# What is being asked
From the line containing "This screenshot has height=369, width=554." through the last line of the records below, output every line exactly as it appears, but leave out the pictures.

# Excerpted data
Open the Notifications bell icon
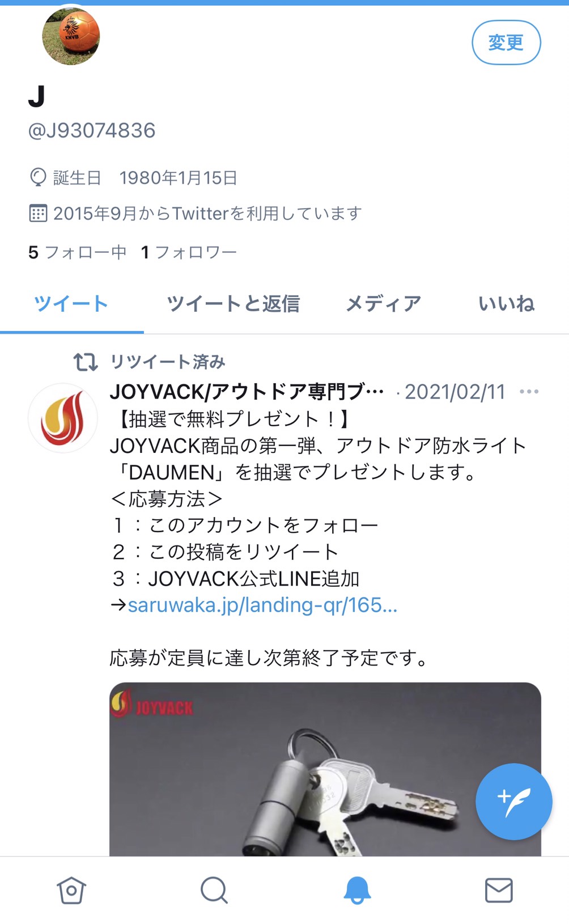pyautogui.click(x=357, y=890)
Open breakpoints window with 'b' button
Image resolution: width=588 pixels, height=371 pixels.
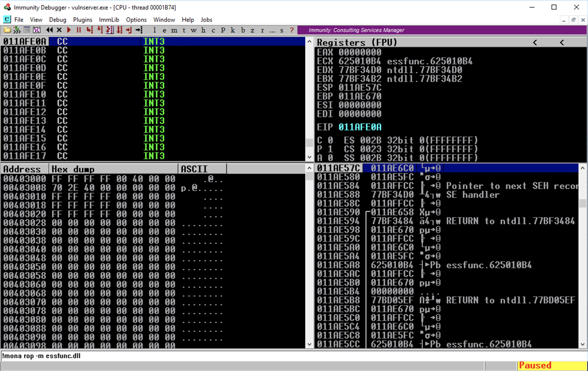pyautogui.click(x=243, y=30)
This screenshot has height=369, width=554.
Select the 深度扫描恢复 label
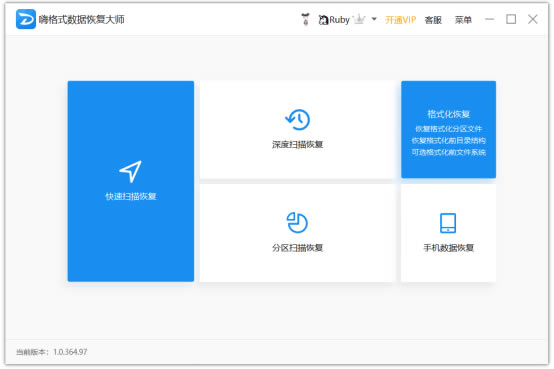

# Response to this exercise
This screenshot has height=369, width=554.
Select the 深度扫描恢复 label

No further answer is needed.